Probing a Fifth Force in Muonic Atoms through Lamb Shifts and Hyperfine Structure
Abstract
Motivated by the ATOMKI anomalies in 8Be and 4He transitions, we study X17-induced Lamb shifts and hyperfine splittings in muonic atoms with stable nuclei up to Z <= 15. The bound-state problem is solved within the Gaussian Expansion Method using a unified Hamiltonian that includes the standard electromagnetic baseline together with vector and pseudoscalar X17 exchange. The spin-independent Lamb shift is described by a coherent vector muon-nucleus interaction, while the spin-dependent hyperfine sector is built isotope by isotope from shell-model spin fractions.

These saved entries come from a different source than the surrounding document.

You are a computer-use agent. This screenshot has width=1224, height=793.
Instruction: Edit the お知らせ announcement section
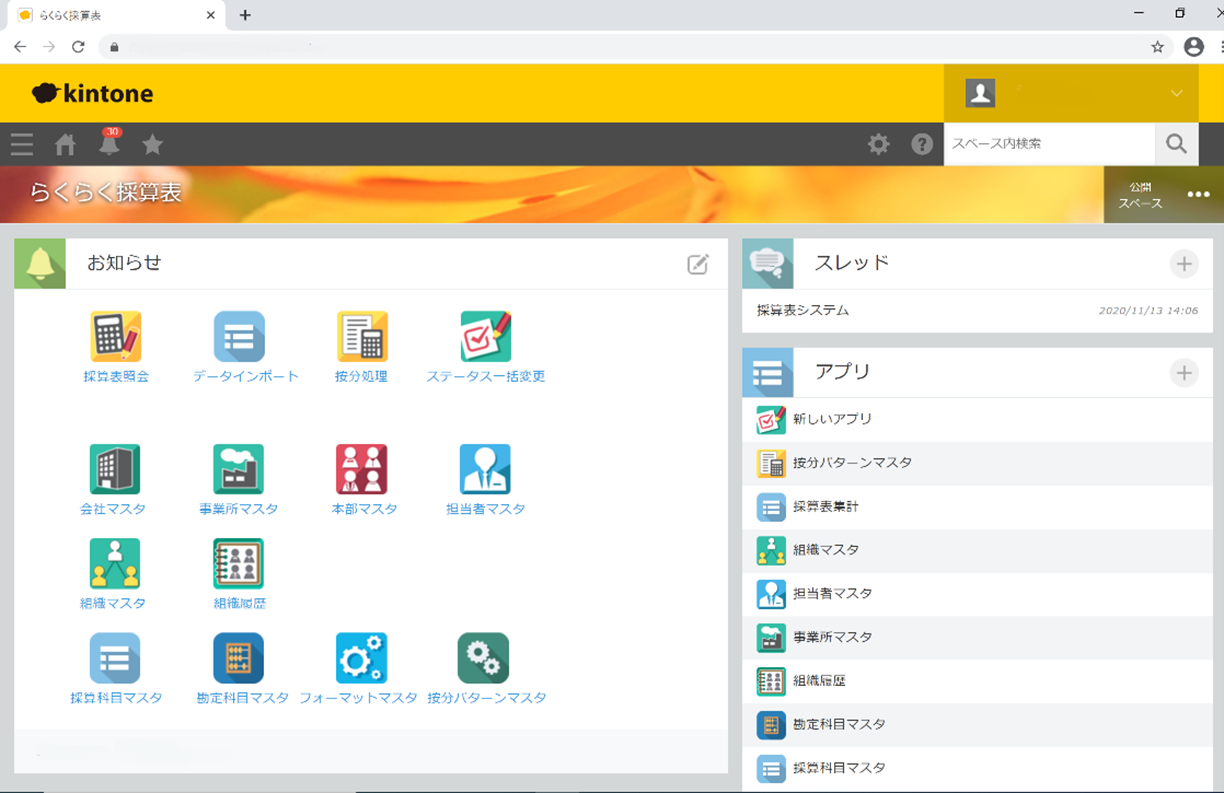pyautogui.click(x=698, y=264)
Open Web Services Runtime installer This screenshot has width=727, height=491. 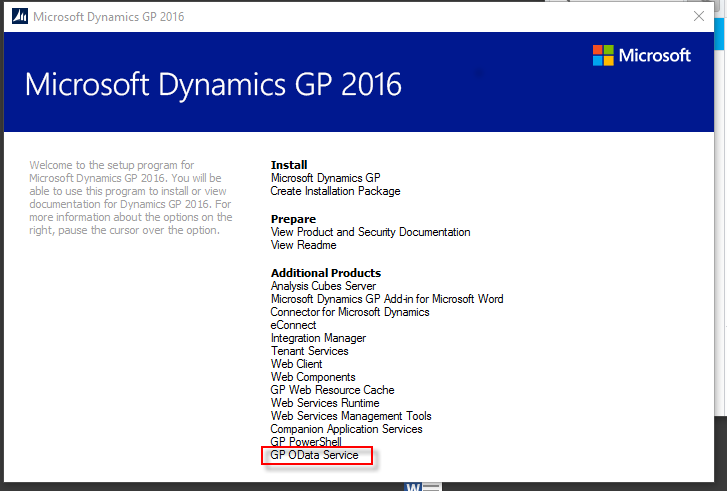(x=325, y=403)
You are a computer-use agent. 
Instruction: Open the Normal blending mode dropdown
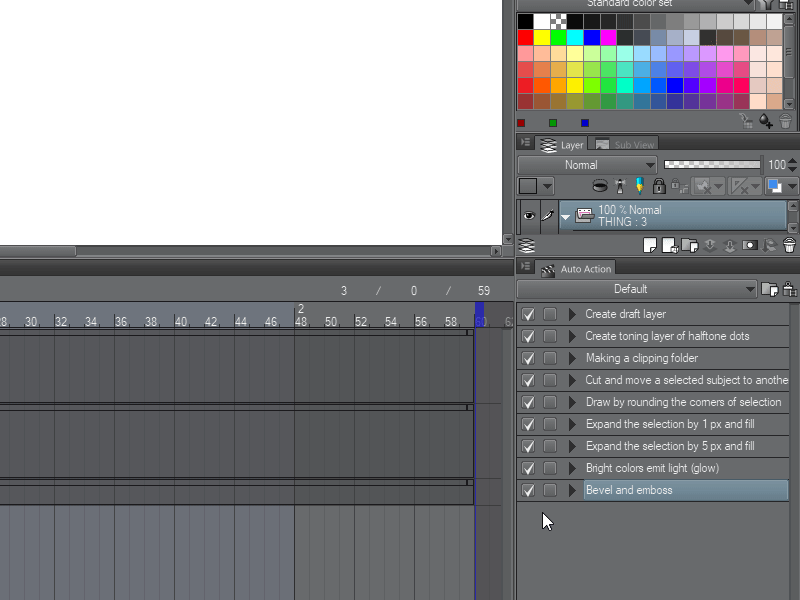coord(587,165)
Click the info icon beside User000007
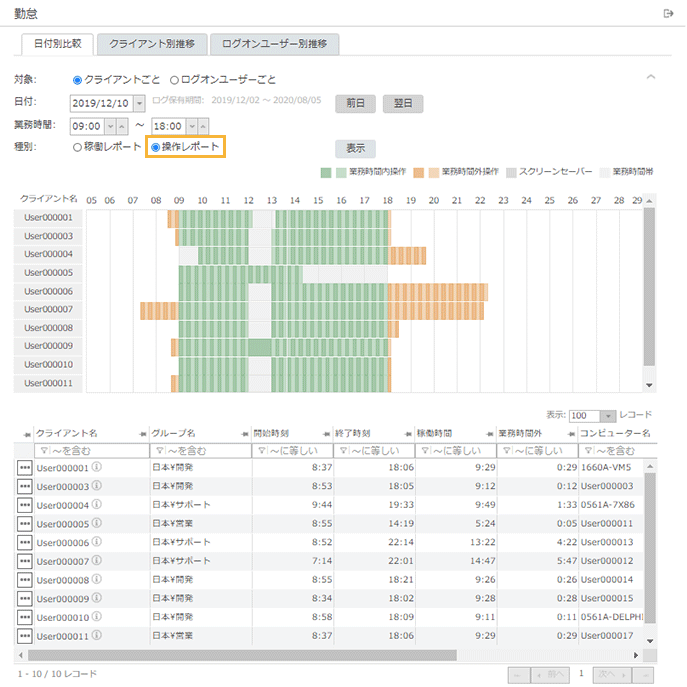The image size is (687, 687). click(x=97, y=560)
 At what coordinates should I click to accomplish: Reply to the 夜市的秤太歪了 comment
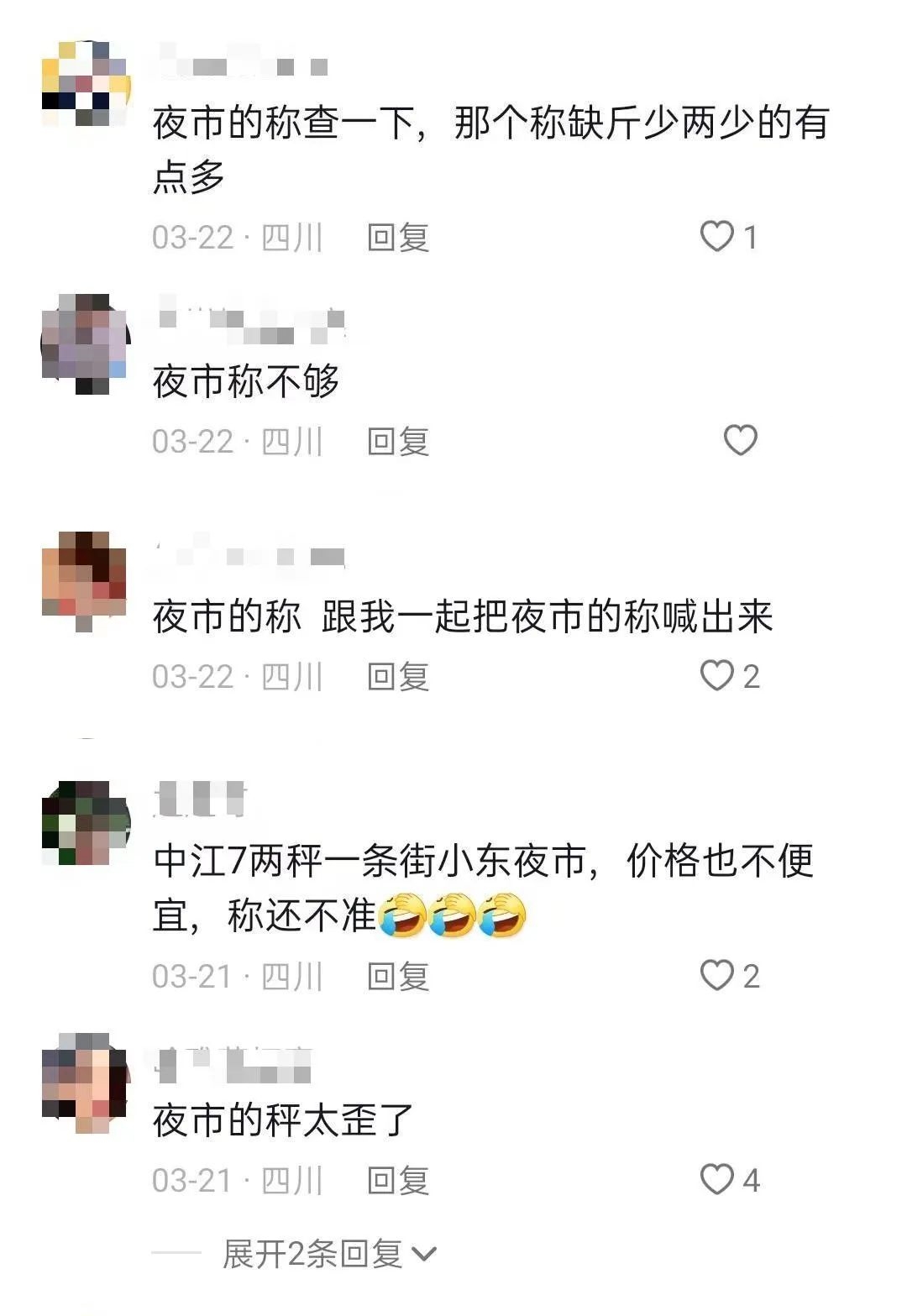[398, 1180]
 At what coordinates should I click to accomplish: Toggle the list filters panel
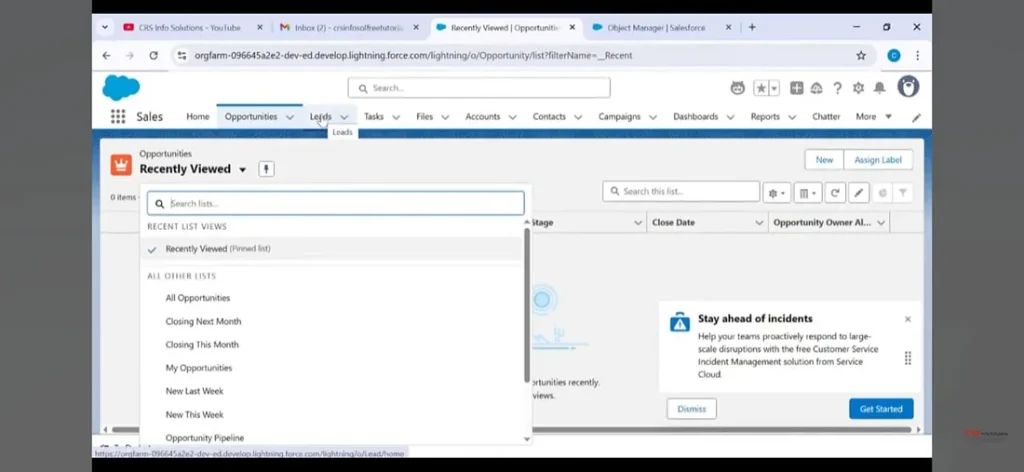coord(903,192)
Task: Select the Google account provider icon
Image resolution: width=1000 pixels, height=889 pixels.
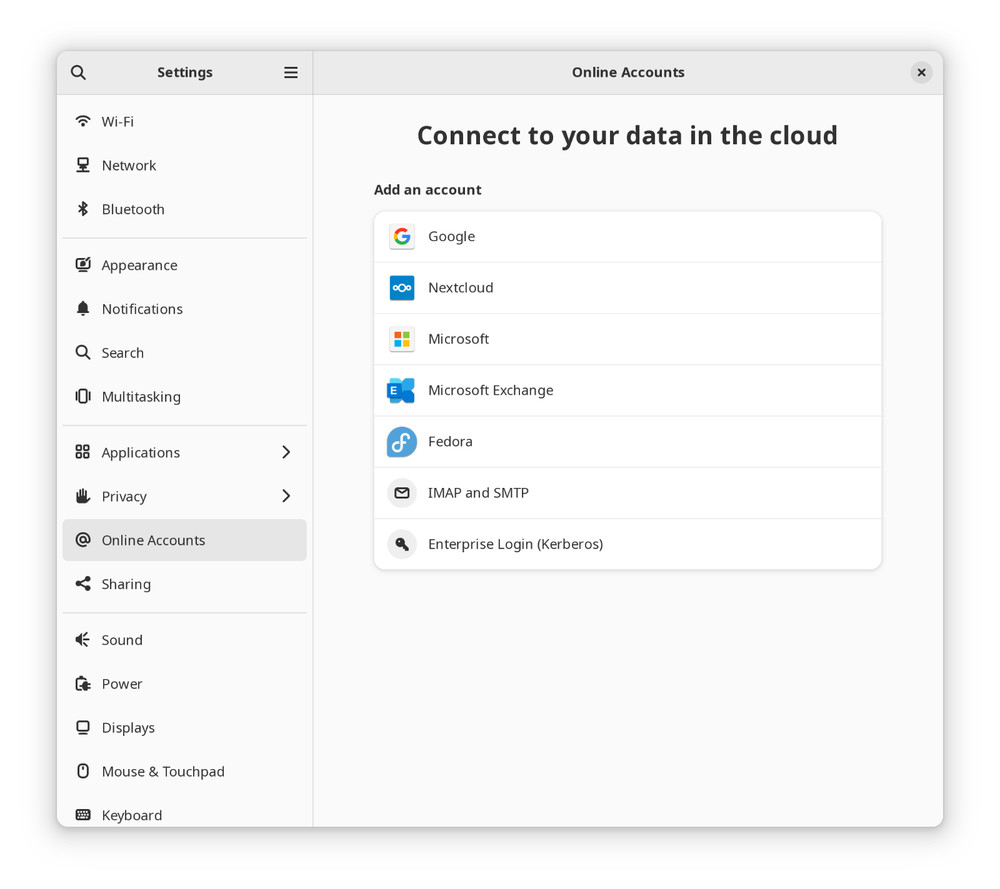Action: (401, 236)
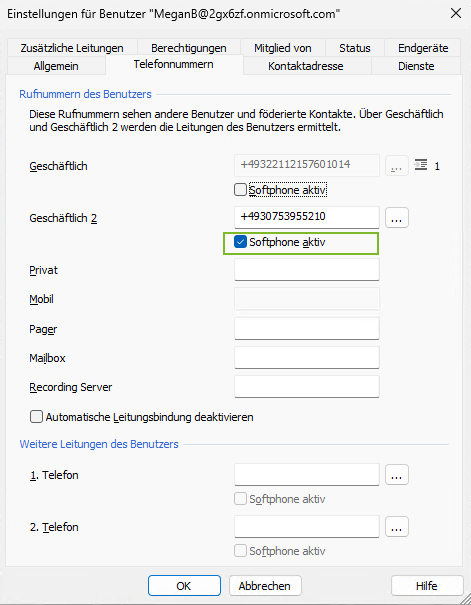This screenshot has height=605, width=471.
Task: Go to the Dienste tab
Action: coord(416,66)
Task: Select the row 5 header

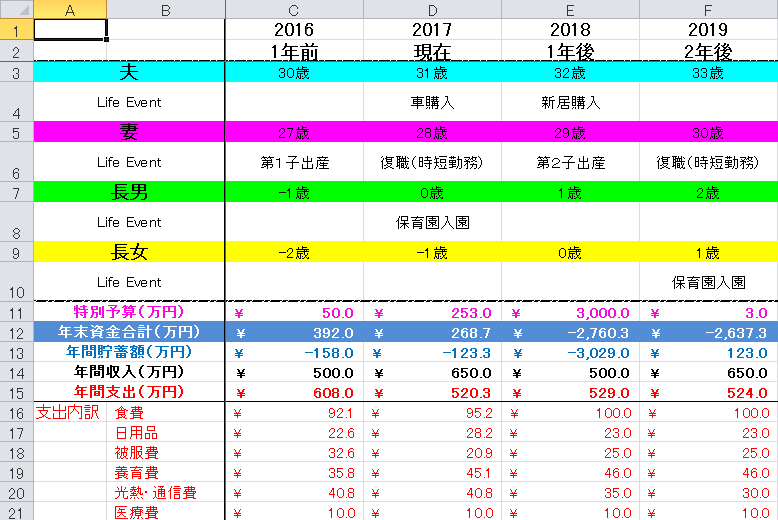Action: click(x=16, y=132)
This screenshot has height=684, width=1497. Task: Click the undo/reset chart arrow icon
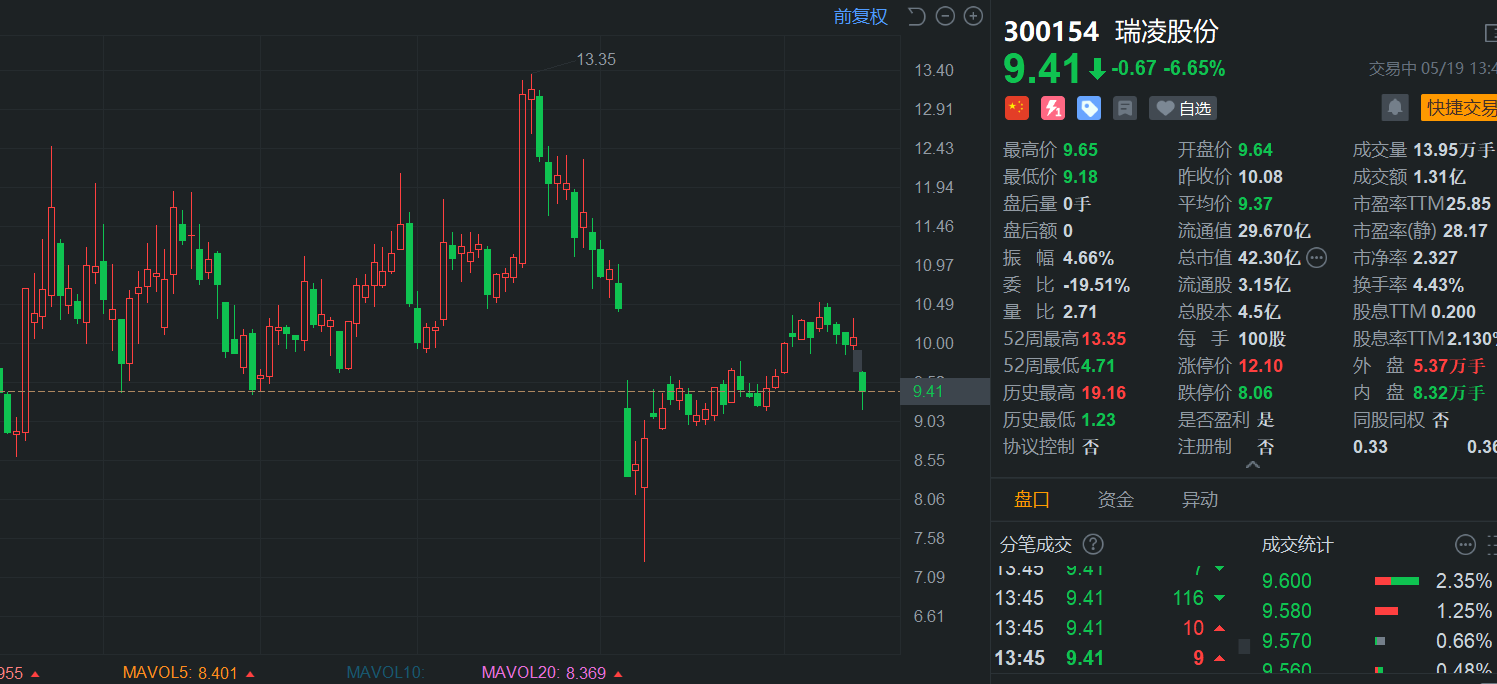point(916,16)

We find a clear complementarity between mediator hypotheses: the vector Lamb-shift signal grows toward heavier nuclei, the vector hyperfine scenario favors odd-N nuclei, and the pseudoscalar scenario favors odd-Z nuclei. Using a signal-to-precision ratio, we identify muonic deuterium, muonic helium-3 ion, and muonic helium-4 ion as the most promising near-term Lamb-shift probes among systems with existing precision benchmarks. For future spectroscopy, the largest vector Lamb-shift signal is predicted in muonic silicon-29, while the leading 1S hyperfine targets are silicon-29 for the vector scenario and phosphorus-31 for the pseudoscalar scenario. The main theoretical uncertainty comes from the Schmidt-model treatment of nuclear spin content.